Review: Impossible was a book that was impossible not to like. I’ve heard Scarborough Fair countless times, but reading Impossible was the first time I actually considered the history behind the song. I definitely loved the idea, and I applaud Nancy Werlin for being able to weave the legend into such a mesmerizing book!

I think I should probably start off with what made me check this book out in the first place. Two words: true love. I love the concept of true love (though I have yet to find out if it really exists); the idea of that one special person, the one who will always stand by you and understand you, is unbelievably romantic to me. Who knows? Maybe I just read too many fairytales as a kid. But that being said, Impossible is all about the power of true love and how it can and will overcome all obstacles, which grabbed a romantic like me right off the bat. For the paranormal fans out there, it does contain a bit about the Elfin Knight, but Impossible is mainly set in the modern world. I liked the idea that there could be so much hidden underneath what seems mundane and beautiful, like the song Scarborough Fair. The plot was definitely interesting, and the story unraveled at a good pace.

Probably the main thing that annoyed me, though it wasn’t extremely irritating, was the characters. The characters seemed fairly solid, but I felt like they were all so good. I know that might seem perfect and they do teach you some smart lessons, but I like my characters with some flaws; it just makes everything seem that much more realistic to me. Even Lucy’s best friend that seemed extremely superficial in the beginning did a magical transformation and become amazingly wise once Lucy got in trouble!

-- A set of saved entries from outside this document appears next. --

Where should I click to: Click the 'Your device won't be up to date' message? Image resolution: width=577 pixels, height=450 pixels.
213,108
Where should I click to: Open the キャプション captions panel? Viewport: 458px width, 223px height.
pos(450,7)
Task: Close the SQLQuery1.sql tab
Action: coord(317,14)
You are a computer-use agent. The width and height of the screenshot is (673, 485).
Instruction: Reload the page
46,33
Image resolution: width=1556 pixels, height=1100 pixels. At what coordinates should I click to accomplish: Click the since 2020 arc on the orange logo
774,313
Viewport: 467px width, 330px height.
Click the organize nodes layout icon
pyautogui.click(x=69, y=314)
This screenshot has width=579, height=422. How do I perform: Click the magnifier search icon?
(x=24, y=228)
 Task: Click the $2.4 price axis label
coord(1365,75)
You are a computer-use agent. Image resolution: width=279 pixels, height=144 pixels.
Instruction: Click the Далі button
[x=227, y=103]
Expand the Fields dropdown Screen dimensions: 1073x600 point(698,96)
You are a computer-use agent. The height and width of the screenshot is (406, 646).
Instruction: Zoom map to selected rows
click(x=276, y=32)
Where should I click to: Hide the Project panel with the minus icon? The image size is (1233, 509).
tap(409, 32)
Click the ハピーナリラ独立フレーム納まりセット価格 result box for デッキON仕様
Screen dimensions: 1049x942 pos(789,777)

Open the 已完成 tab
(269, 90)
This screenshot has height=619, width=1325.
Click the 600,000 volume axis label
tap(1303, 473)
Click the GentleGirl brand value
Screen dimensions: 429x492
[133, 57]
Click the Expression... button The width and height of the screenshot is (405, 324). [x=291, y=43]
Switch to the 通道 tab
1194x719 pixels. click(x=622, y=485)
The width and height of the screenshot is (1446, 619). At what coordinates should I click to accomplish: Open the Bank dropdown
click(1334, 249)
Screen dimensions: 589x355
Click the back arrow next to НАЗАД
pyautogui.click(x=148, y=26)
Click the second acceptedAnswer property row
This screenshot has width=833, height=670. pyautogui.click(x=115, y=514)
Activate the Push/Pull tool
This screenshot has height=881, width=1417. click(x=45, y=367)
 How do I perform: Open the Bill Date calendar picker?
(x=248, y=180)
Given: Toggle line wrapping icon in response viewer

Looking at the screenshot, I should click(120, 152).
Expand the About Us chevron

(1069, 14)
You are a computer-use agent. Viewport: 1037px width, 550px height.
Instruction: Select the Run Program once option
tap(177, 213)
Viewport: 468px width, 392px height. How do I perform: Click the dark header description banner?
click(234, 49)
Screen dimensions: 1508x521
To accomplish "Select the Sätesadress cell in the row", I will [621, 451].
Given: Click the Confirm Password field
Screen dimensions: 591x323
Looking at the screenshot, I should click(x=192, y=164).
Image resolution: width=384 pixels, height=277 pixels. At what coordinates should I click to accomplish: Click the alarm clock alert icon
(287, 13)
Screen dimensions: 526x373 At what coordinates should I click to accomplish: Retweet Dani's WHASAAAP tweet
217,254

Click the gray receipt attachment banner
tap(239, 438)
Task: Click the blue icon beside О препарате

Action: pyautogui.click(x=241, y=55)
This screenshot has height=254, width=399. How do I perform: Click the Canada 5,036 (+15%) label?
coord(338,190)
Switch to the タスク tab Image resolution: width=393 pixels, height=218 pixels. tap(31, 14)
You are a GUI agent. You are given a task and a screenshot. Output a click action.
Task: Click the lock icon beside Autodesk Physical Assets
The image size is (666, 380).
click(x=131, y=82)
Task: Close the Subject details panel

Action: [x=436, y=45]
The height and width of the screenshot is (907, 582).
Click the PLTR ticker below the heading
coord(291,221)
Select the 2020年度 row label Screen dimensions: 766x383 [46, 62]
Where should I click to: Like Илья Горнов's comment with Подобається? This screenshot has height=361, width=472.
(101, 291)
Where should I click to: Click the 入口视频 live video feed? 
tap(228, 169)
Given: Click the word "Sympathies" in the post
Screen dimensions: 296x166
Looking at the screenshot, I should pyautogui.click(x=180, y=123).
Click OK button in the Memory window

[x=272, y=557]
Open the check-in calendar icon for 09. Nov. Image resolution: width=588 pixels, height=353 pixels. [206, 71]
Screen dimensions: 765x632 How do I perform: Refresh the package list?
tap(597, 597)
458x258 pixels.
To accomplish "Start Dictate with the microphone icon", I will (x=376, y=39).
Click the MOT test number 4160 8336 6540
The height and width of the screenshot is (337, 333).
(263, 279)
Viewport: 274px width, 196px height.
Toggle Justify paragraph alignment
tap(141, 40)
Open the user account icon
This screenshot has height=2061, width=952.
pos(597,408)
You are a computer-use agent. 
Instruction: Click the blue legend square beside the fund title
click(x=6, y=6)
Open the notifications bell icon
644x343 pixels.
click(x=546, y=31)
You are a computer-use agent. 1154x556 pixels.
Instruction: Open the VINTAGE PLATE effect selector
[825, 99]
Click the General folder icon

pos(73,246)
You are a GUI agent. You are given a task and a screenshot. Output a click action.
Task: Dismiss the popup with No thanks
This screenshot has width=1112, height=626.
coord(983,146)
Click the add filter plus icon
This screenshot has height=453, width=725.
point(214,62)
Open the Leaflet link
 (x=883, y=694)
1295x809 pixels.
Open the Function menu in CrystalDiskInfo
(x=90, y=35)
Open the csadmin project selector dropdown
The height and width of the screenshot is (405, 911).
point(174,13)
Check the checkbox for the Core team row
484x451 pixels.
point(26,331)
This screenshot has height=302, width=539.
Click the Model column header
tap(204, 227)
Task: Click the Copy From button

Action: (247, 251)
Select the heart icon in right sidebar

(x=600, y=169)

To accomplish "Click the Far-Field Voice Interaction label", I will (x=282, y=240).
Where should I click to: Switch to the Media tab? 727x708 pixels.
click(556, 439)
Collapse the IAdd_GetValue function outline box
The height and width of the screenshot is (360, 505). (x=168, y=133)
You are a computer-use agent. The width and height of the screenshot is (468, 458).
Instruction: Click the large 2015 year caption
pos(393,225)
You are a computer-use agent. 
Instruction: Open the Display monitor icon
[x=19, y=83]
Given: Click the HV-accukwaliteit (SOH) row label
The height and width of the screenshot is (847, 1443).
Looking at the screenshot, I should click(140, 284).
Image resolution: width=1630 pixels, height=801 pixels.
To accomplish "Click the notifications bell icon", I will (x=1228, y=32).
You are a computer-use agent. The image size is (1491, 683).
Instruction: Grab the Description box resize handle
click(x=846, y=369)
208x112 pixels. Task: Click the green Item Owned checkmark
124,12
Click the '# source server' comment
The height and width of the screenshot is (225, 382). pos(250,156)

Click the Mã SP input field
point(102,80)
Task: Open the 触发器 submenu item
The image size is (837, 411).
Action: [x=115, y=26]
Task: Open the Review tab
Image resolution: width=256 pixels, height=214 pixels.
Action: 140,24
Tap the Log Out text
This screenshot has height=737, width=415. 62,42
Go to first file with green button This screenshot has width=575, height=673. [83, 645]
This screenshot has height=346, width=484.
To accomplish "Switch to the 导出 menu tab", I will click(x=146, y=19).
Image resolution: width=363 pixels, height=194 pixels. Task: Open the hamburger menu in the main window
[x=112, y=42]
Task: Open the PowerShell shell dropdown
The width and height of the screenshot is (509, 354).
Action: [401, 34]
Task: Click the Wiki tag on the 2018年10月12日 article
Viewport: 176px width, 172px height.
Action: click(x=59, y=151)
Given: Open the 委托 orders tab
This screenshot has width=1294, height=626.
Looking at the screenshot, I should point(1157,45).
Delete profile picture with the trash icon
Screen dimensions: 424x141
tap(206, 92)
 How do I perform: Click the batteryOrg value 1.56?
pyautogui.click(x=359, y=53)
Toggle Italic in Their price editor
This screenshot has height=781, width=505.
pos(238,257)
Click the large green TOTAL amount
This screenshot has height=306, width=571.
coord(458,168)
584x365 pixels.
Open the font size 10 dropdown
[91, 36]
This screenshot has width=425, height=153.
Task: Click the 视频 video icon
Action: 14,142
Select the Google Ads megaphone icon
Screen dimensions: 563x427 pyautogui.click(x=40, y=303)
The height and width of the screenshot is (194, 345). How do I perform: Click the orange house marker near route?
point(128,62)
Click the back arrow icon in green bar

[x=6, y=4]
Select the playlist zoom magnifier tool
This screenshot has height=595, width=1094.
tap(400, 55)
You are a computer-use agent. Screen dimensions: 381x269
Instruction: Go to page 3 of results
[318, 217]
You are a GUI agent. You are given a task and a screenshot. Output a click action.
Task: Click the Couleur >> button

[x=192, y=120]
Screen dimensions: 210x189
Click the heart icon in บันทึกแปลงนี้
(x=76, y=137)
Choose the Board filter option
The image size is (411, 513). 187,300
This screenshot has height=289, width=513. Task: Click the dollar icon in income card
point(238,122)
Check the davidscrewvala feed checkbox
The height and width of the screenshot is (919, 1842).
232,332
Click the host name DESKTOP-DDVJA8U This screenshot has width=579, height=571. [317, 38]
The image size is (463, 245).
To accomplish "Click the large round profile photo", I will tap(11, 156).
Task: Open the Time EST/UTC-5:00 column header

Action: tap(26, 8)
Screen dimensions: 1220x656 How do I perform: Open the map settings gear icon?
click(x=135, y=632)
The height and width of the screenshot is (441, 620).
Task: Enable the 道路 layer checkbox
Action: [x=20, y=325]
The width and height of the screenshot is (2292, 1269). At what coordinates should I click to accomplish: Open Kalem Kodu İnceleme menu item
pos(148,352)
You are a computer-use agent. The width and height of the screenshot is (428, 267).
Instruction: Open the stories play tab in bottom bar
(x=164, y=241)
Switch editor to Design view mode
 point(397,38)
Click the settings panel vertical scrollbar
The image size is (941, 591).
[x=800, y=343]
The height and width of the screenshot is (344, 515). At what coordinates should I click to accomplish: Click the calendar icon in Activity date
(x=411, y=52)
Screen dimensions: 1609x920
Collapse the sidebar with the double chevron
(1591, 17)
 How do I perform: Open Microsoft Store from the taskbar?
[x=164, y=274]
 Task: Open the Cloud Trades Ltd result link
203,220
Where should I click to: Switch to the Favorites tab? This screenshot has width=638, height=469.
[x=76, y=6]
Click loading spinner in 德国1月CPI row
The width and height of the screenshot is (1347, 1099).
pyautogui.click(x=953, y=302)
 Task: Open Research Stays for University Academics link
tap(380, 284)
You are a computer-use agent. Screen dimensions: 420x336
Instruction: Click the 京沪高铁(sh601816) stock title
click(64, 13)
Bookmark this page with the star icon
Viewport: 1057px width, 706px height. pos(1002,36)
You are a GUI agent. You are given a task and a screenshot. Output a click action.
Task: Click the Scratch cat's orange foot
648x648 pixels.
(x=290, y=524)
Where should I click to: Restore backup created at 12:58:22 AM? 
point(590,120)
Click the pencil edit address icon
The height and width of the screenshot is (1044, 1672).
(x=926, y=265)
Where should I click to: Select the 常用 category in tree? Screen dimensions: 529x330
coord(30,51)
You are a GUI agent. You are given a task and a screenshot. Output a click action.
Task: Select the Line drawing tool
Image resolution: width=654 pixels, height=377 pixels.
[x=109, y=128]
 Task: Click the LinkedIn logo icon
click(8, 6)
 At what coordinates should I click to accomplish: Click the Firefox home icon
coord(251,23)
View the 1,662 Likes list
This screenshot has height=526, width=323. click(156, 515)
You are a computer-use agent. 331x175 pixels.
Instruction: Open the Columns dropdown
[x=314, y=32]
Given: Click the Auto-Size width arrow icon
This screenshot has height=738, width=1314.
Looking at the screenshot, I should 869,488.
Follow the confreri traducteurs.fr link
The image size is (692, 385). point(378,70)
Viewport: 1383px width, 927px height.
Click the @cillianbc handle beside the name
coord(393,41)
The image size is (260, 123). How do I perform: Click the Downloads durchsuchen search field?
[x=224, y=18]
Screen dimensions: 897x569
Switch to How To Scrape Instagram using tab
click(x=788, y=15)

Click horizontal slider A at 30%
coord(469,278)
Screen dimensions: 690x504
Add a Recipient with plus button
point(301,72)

It made the characters a bit hard to relate to at times, and occasionally made me want to ruin their flawless persons. On that note, the dialogue between the characters was well-developed, and I was able to effortlessly follow the flow of conversation.

Now, for what I would really have liked seen more of: the lore, especially the Elfin Knight. I felt a lot more of the book was centered on how Lucy dealt with the Scarborough curse versus how the curse came to be. The curse was explained, but very briefly, and I would definitely have liked to learn more. The Elfin Knight was also a bit of a mystery at the end. He showed up often and told his motive, but I wanted to know more about his line of elves and his past. What exactly occurred before the Elfin Knight started the curse? Overall, a good read, but it would have been even better if I could have known a little bit more lore. But I was so intrigued by Nancy’s interpretation of the legend behind Scarborough Fair that I might even search up the answer to my questions myself!

Bottom Line: Loved the idea. Completely. The book itself was good, but it definitely could have went even further with it's brilliant premise. The characters were a bit hard for me to relate to and though the writing was solid, it wasn't anything brilliant that blew me out of the water. Because of that, I have to say while I really liked Impossible as a whole, I can't say I absolutely loved it. However, I see the potential and hope to read more books by Nancy in the future!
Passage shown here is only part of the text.